→ Work to complete
Nothing but an exact repetition of the listing should be returned.

- Opening Delimiter -

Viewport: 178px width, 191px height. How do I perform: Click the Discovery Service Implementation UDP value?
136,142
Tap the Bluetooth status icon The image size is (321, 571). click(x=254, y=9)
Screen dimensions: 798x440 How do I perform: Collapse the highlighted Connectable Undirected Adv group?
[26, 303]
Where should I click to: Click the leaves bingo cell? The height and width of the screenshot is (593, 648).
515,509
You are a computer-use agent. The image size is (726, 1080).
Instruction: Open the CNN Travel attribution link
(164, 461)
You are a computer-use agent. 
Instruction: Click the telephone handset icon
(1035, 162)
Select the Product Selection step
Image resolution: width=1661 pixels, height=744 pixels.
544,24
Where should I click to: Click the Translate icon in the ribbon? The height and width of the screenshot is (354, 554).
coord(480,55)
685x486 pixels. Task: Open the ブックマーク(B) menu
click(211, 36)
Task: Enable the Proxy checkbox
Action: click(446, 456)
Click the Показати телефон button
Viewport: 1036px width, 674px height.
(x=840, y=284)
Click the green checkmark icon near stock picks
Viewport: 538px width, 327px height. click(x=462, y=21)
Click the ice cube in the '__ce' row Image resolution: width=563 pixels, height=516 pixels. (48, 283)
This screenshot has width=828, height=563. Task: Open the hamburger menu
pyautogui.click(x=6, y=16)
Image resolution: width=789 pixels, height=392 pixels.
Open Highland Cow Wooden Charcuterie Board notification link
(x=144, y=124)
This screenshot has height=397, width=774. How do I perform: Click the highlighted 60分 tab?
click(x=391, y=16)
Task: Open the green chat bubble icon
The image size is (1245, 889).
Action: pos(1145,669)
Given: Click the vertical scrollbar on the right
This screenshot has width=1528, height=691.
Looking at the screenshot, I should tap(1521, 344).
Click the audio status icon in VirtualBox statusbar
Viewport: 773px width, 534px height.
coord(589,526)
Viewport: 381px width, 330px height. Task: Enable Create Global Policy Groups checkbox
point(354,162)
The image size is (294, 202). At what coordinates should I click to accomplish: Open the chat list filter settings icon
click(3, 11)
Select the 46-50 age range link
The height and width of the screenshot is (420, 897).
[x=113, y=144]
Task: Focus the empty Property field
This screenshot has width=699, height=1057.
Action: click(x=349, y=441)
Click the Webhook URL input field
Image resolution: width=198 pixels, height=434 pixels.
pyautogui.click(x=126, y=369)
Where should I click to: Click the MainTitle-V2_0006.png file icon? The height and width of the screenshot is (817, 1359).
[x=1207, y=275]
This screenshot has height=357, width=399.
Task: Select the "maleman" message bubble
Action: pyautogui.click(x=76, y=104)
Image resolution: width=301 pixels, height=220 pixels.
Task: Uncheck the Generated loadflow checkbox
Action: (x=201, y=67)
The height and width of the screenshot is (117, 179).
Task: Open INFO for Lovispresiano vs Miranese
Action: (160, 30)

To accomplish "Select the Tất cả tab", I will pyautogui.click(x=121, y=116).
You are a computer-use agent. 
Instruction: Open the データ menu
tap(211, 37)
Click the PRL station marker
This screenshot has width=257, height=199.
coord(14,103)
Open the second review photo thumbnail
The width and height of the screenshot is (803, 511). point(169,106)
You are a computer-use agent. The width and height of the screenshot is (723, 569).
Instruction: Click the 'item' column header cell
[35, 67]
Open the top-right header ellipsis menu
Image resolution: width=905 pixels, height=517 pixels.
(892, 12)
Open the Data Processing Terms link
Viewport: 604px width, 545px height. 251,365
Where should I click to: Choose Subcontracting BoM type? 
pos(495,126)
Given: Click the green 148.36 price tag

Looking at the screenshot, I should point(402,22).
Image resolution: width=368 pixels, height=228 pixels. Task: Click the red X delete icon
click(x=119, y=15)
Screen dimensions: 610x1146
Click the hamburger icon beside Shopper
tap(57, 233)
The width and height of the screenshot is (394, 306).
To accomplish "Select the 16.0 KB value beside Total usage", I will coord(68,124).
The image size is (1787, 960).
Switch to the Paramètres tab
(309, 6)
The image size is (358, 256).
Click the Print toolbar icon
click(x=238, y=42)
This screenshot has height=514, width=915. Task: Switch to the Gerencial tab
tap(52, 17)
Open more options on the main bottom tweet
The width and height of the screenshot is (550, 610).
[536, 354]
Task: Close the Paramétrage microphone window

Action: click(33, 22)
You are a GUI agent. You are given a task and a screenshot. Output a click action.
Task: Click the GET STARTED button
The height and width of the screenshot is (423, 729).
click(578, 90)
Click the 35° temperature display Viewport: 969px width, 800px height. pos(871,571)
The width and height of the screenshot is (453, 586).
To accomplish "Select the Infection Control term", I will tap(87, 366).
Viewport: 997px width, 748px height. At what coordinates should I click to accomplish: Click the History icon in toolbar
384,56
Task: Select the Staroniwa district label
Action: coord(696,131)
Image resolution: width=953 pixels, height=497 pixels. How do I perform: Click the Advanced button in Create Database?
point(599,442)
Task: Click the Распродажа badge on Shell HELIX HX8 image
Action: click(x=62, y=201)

- Closing Delimiter -

→ Task response
Viewport: 178px width, 191px height. How do I perform: Click the Discovery Service Implementation UDP value?
136,142
Tap the Bluetooth status icon The image size is (321, 571). click(x=254, y=9)
Screen dimensions: 798x440 How do I perform: Collapse the highlighted Connectable Undirected Adv group?
[26, 303]
Where should I click to: Click the leaves bingo cell? The height and width of the screenshot is (593, 648).
515,509
You are a computer-use agent. The image size is (726, 1080).
Instruction: Open the CNN Travel attribution link
(164, 461)
You are a computer-use agent. 
Instruction: Click the telephone handset icon
(1035, 162)
Select the Product Selection step
Image resolution: width=1661 pixels, height=744 pixels.
544,24
Where should I click to: Click the Translate icon in the ribbon? The height and width of the screenshot is (354, 554).
coord(480,55)
685x486 pixels. Task: Open the ブックマーク(B) menu
click(211, 36)
Task: Enable the Proxy checkbox
Action: click(446, 456)
Click the Показати телефон button
Viewport: 1036px width, 674px height.
(x=840, y=284)
Click the green checkmark icon near stock picks
Viewport: 538px width, 327px height. click(x=462, y=21)
Click the ice cube in the '__ce' row Image resolution: width=563 pixels, height=516 pixels. (48, 283)
This screenshot has width=828, height=563. Task: Open the hamburger menu
pyautogui.click(x=6, y=16)
Image resolution: width=789 pixels, height=392 pixels.
Open Highland Cow Wooden Charcuterie Board notification link
(x=144, y=124)
This screenshot has height=397, width=774. How do I perform: Click the highlighted 60分 tab?
click(x=391, y=16)
Task: Open the green chat bubble icon
The image size is (1245, 889).
Action: pos(1145,669)
Given: Click the vertical scrollbar on the right
This screenshot has width=1528, height=691.
Looking at the screenshot, I should tap(1521, 344).
Click the audio status icon in VirtualBox statusbar
Viewport: 773px width, 534px height.
coord(589,526)
Viewport: 381px width, 330px height. Task: Enable Create Global Policy Groups checkbox
point(354,162)
The image size is (294, 202). At what coordinates should I click to accomplish: Open the chat list filter settings icon
click(3, 11)
Select the 46-50 age range link
The height and width of the screenshot is (420, 897).
[x=113, y=144]
Task: Focus the empty Property field
This screenshot has width=699, height=1057.
Action: click(x=349, y=441)
Click the Webhook URL input field
Image resolution: width=198 pixels, height=434 pixels.
pyautogui.click(x=126, y=369)
Where should I click to: Click the MainTitle-V2_0006.png file icon? The height and width of the screenshot is (817, 1359).
[x=1207, y=275]
This screenshot has height=357, width=399.
Task: Select the "maleman" message bubble
Action: pyautogui.click(x=76, y=104)
Image resolution: width=301 pixels, height=220 pixels.
Task: Uncheck the Generated loadflow checkbox
Action: (x=201, y=67)
The height and width of the screenshot is (117, 179).
Task: Open INFO for Lovispresiano vs Miranese
Action: (160, 30)

To accomplish "Select the Tất cả tab", I will pyautogui.click(x=121, y=116).
You are a computer-use agent. 
Instruction: Open the データ menu
tap(211, 37)
Click the PRL station marker
This screenshot has width=257, height=199.
coord(14,103)
Open the second review photo thumbnail
The width and height of the screenshot is (803, 511). point(169,106)
You are a computer-use agent. The width and height of the screenshot is (723, 569).
Instruction: Click the 'item' column header cell
[35, 67]
Open the top-right header ellipsis menu
Image resolution: width=905 pixels, height=517 pixels.
(892, 12)
Open the Data Processing Terms link
Viewport: 604px width, 545px height. 251,365
Where should I click to: Choose Subcontracting BoM type? 
pos(495,126)
Given: Click the green 148.36 price tag

Looking at the screenshot, I should point(402,22).
Image resolution: width=368 pixels, height=228 pixels. Task: Click the red X delete icon
click(x=119, y=15)
Screen dimensions: 610x1146
Click the hamburger icon beside Shopper
tap(57, 233)
The width and height of the screenshot is (394, 306).
To accomplish "Select the 16.0 KB value beside Total usage", I will coord(68,124).
The image size is (1787, 960).
Switch to the Paramètres tab
(309, 6)
The image size is (358, 256).
Click the Print toolbar icon
click(x=238, y=42)
This screenshot has height=514, width=915. Task: Switch to the Gerencial tab
tap(52, 17)
Open more options on the main bottom tweet
The width and height of the screenshot is (550, 610).
[536, 354]
Task: Close the Paramétrage microphone window

Action: click(33, 22)
You are a GUI agent. You are given a task and a screenshot. Output a click action.
Task: Click the GET STARTED button
The height and width of the screenshot is (423, 729).
click(578, 90)
Click the 35° temperature display Viewport: 969px width, 800px height. pos(871,571)
The width and height of the screenshot is (453, 586).
To accomplish "Select the Infection Control term", I will tap(87, 366).
Viewport: 997px width, 748px height. At what coordinates should I click to accomplish: Click the History icon in toolbar
384,56
Task: Select the Staroniwa district label
Action: coord(696,131)
Image resolution: width=953 pixels, height=497 pixels. How do I perform: Click the Advanced button in Create Database?
point(599,442)
Task: Click the Распродажа badge on Shell HELIX HX8 image
Action: click(x=62, y=201)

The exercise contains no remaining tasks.